Parece ficção científica, mas já é realidade. Há até exemplares deste trabalho no mercado brasileiro: O Egeo ON Me e o Egeo ON You, de O Boticário, lançados em 2019. Depois de analisar dados de consumidores millennials e compreender graus de aceitação e rejeição, Phylira propôs misturas inéditas, como leite condensado, rosa branca, pepino e pimenta. Como o olfato ainda é um sentido que a robô não possui, o perfume foi finalizado por humanos.
Outra conquista da ciência são os aromas funcionais, desenvolvidos em parceria com neurocientistas e detentores de acordes capazes de ativar neurotransmissores, gerando sensações.
Entre outros testes, são analisadas as expressões faciais e a atividade elétrica cerebral do usuário. Em tempos de valorização de bem-estar, são grandes estrelas em ascensão. O Coffee Sense, de O Boticário em parceria com a casa de fragrâncias Givaudan, por exemplo, busca retomar a emoção das “primeiras vezes” com um acorde ativador do desejo.
FEITO PARA MIM
O desejo de romper com a massificação e obter aromas cada vez mais personalizados também é uma tendência que desponta há algum tempo. Algumas marcas, como a inglesa Jo Malone e a brasileira Bjô oferecem fragrâncias passíveis de combinações entre si, o que multiplica as possibilidades de obter uma assinatura só sua.

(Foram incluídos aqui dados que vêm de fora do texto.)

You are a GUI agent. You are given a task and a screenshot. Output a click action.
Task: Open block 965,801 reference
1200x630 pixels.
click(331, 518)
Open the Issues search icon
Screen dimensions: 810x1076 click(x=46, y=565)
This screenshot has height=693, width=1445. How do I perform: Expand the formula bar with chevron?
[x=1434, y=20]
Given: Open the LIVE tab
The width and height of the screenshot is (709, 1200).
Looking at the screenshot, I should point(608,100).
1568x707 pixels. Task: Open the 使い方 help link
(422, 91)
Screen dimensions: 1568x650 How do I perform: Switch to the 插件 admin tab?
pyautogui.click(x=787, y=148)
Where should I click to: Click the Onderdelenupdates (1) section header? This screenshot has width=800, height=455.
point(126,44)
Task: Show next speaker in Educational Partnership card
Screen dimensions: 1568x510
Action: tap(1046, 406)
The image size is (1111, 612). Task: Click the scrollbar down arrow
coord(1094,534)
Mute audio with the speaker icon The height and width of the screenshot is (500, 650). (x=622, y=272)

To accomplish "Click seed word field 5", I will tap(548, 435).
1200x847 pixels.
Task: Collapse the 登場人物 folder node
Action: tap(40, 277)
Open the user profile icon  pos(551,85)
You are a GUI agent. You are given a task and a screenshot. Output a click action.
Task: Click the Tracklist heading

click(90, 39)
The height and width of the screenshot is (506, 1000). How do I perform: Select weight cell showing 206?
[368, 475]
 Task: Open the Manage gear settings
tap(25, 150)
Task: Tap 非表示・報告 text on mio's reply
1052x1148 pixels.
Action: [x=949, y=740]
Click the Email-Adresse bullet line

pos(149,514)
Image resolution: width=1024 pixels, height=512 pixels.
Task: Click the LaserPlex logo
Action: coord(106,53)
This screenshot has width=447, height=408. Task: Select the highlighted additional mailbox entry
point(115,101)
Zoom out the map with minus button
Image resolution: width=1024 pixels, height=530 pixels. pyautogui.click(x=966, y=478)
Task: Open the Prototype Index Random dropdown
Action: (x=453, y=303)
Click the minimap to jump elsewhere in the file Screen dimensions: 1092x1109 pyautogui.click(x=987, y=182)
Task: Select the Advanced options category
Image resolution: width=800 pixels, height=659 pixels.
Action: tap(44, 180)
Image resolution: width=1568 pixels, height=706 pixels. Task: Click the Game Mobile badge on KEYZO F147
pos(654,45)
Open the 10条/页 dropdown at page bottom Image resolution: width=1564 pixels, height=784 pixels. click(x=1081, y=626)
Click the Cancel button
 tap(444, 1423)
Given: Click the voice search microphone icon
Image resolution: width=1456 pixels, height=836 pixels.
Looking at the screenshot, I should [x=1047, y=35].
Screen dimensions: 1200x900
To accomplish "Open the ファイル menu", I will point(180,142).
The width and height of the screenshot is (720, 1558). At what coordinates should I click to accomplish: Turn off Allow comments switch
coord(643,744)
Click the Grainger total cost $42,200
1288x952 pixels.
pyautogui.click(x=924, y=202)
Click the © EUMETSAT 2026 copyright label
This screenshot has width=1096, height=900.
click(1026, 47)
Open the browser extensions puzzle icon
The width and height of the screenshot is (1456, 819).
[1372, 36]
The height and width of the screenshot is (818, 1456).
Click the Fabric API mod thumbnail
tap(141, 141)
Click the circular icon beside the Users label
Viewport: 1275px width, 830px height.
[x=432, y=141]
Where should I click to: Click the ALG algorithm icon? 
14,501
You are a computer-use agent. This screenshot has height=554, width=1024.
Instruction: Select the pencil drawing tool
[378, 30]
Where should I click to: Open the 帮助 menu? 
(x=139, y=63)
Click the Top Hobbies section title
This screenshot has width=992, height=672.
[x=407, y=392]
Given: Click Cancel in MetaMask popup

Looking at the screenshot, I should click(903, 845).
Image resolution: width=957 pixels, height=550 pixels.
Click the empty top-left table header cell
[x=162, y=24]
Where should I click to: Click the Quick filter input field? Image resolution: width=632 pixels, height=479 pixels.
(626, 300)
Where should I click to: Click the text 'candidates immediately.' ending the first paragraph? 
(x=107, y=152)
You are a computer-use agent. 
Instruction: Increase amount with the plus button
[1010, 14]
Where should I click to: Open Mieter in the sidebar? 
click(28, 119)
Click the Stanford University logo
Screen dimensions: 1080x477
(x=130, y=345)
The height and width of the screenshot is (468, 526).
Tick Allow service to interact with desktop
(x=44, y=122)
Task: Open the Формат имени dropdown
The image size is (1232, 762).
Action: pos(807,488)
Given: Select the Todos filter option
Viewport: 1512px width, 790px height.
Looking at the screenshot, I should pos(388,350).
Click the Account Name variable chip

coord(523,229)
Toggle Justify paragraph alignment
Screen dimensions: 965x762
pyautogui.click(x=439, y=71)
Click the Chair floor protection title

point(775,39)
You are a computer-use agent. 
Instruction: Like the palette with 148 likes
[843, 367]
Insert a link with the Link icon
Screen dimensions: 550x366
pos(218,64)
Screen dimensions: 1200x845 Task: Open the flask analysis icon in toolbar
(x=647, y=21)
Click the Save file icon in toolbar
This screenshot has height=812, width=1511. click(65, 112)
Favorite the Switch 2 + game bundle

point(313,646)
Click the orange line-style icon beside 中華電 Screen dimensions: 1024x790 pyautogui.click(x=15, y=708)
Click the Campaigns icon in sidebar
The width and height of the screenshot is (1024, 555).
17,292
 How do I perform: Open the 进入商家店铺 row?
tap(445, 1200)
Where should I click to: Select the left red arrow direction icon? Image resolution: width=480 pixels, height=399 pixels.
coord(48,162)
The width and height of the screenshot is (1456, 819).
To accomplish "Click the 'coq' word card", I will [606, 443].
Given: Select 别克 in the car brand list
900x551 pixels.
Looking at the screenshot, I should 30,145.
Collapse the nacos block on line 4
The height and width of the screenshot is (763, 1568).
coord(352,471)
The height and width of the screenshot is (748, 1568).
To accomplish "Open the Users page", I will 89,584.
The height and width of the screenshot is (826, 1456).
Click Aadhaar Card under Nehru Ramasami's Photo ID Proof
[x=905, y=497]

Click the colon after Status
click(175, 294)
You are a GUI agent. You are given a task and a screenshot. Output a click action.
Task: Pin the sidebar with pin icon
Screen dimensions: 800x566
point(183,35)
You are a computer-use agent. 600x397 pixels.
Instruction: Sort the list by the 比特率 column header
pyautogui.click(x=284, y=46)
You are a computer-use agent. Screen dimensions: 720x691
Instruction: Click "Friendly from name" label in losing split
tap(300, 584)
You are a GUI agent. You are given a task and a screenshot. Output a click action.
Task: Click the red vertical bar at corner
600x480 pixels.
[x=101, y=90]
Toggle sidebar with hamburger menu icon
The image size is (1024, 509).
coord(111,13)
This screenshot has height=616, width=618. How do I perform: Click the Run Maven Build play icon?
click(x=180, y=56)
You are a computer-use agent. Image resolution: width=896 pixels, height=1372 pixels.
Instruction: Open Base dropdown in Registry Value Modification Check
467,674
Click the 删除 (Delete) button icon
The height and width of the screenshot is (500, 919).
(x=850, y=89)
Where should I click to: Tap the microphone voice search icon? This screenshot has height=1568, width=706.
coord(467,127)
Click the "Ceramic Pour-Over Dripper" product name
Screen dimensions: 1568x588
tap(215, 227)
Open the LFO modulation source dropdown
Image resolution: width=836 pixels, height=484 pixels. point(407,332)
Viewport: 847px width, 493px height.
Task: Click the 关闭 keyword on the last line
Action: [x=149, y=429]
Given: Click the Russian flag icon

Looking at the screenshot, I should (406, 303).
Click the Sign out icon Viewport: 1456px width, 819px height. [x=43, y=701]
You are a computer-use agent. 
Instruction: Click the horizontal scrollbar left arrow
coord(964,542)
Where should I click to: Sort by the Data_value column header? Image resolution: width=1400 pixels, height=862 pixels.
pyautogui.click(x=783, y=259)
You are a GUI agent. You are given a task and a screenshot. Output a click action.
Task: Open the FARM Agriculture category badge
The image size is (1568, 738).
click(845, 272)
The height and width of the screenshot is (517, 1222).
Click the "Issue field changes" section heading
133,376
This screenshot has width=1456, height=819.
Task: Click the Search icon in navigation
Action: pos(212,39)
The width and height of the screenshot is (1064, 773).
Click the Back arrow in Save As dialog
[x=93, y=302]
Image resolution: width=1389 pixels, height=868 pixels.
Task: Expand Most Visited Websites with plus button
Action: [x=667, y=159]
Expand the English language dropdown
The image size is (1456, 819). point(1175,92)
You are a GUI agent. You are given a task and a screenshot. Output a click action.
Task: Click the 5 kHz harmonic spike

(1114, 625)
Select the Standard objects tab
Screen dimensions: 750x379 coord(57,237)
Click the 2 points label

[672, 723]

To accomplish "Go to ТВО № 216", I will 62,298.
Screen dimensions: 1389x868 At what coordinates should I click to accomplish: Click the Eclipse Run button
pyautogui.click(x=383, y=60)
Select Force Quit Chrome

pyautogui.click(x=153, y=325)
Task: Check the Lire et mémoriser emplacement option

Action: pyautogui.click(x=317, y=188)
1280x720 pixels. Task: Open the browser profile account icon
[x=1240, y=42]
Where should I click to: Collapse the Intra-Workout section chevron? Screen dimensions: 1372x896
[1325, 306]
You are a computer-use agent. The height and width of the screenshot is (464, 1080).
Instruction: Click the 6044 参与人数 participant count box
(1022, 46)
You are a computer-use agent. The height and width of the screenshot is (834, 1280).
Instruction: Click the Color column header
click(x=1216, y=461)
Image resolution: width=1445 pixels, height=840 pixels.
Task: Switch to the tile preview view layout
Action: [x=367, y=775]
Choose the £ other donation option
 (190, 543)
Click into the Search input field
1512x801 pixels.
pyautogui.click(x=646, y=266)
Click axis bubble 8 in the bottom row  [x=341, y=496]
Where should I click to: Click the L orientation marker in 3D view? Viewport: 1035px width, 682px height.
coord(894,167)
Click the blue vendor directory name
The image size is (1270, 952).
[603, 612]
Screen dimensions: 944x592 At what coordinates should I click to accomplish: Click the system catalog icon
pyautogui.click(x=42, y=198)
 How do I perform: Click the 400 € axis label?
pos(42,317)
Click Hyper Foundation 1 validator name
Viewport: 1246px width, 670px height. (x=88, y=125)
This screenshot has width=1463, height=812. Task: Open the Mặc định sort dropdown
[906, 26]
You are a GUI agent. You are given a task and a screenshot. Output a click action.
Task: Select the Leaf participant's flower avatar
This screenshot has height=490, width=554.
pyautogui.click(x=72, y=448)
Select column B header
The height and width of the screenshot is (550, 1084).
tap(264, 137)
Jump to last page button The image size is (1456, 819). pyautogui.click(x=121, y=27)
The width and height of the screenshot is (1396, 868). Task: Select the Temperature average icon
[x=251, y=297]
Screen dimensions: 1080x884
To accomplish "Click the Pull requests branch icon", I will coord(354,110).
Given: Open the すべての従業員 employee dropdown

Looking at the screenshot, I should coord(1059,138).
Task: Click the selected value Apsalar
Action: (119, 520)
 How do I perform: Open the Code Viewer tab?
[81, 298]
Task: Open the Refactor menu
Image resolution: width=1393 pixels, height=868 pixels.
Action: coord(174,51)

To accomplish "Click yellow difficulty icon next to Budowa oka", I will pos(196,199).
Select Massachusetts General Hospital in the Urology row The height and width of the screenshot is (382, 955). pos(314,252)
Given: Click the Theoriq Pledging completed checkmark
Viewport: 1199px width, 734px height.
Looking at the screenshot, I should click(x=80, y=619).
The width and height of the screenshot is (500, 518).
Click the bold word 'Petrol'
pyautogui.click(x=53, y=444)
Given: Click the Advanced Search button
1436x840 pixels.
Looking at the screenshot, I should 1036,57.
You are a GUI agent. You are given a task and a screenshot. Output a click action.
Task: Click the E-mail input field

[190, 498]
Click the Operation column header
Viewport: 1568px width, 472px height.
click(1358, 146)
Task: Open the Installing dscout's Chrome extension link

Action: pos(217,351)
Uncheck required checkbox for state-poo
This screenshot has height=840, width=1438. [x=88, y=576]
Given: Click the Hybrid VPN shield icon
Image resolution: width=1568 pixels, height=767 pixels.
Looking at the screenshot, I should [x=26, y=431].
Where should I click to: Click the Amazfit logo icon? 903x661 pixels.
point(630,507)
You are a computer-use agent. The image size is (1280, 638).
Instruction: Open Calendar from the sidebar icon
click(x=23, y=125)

Exclusividade também é uma das propostas da experiência Scent Lab, disponível na loja conceito de O Boticário, no bairro de Pinheiros, em São Paulo. Com hora marcada, a cliente é recepcionada pelo perfumista Fábio Navarro e conduzida por cinco etapas de criação de um perfume exclusivo – desde a descoberta de seu perfil olfativo até a escolha de um nome para rotular o vidro. “O processo é educativo e, muitas vezes, se transforma em uma sessão de terapia”, conta Fábio.
Há mais de 20 anos no mercado, ele avalia que a busca por itens tão restritos demonstra um grande potencial para a perfumaria de nicho no Brasil, ainda incipiente. “Observo que as pessoas estão em busca de produtos com storytelling e propósito, um retorno à manufatura, algo que é proporcionado por este recorte do setor. Para ser considerado de nicho, um perfume precisa ser não só exclusivo, mas ter um diretor criativo ativo por trás da marca e carregar verdade, uma dose de ousadia que transmita emoção.”